Look for the line with "You are a computer-use"; please transcribe it and every later line in the entries exactly, up to the end, leaving pictures out.

(Provided records)

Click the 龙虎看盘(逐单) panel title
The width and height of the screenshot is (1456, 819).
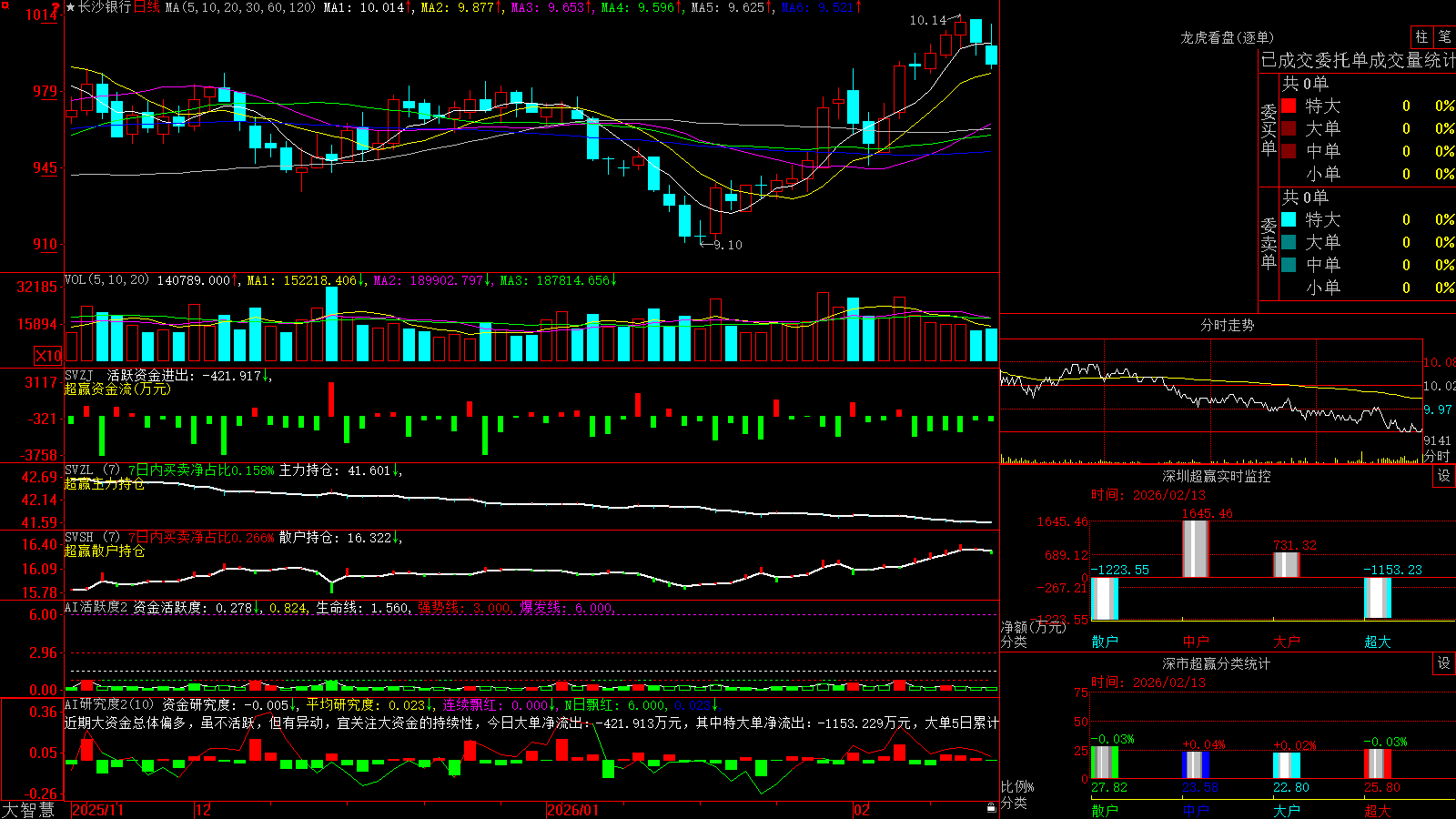point(1227,37)
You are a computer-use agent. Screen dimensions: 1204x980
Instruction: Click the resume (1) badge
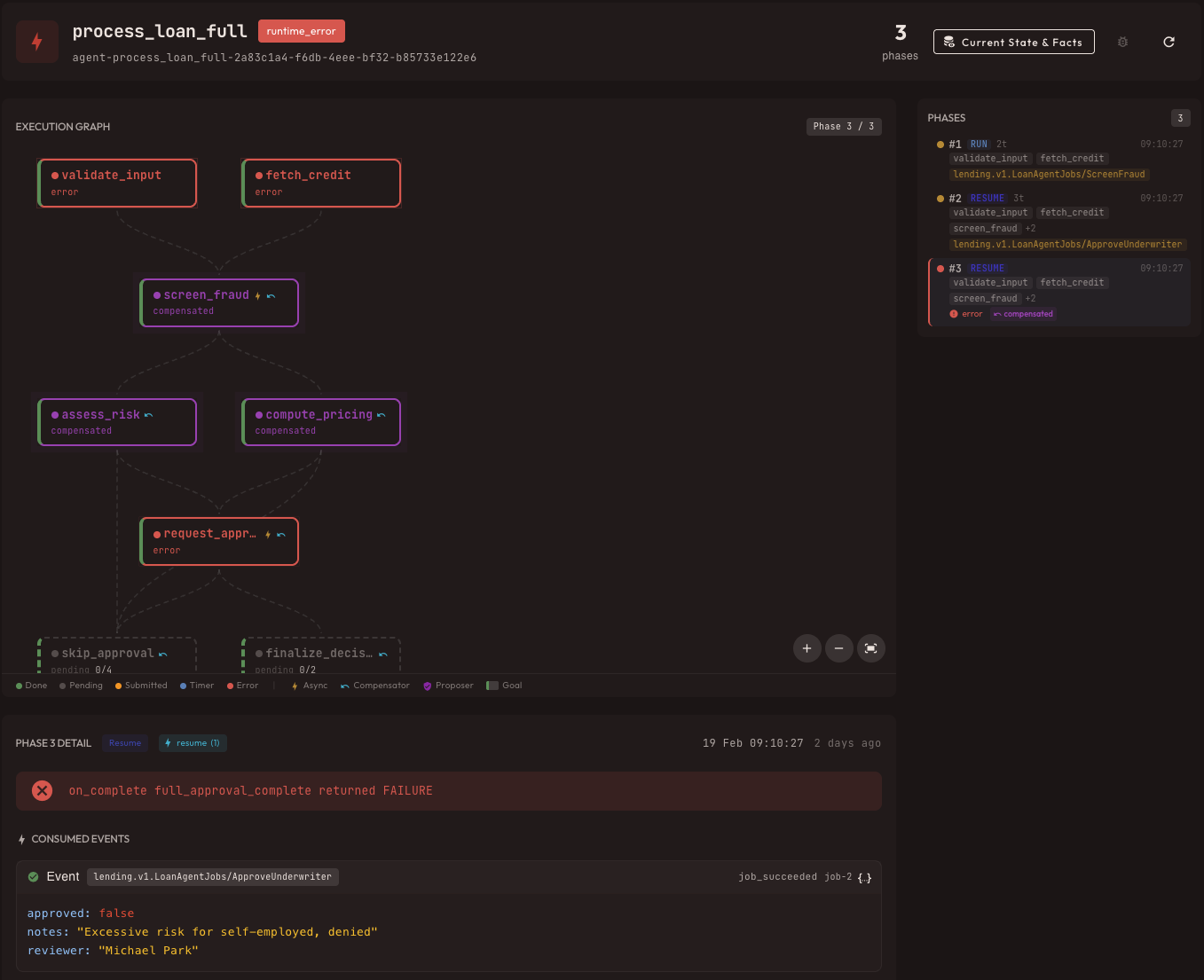[193, 743]
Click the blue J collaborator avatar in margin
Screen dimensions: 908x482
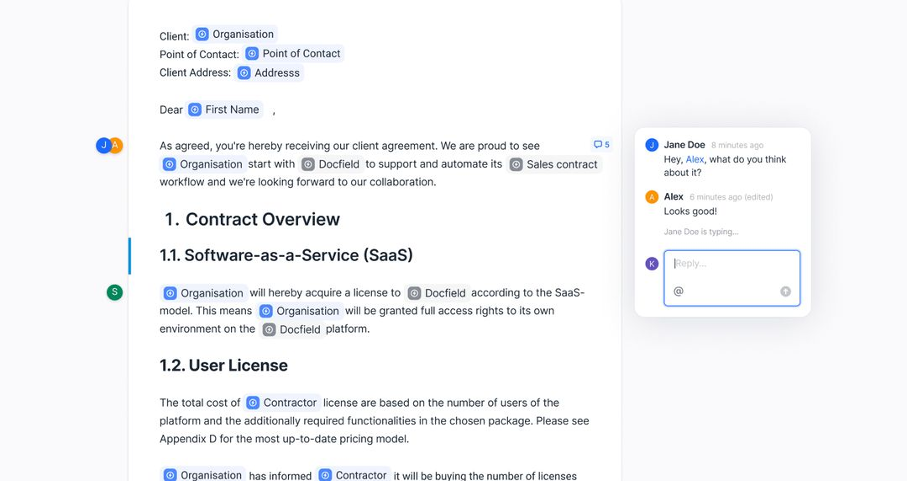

(End Provided records)

*Response to this exercise*
You are a computer-use agent. Screen dimensions: 1204x980
Instruction: Click the resume (1) badge
[193, 743]
Click the blue J collaborator avatar in margin
Screen dimensions: 908x482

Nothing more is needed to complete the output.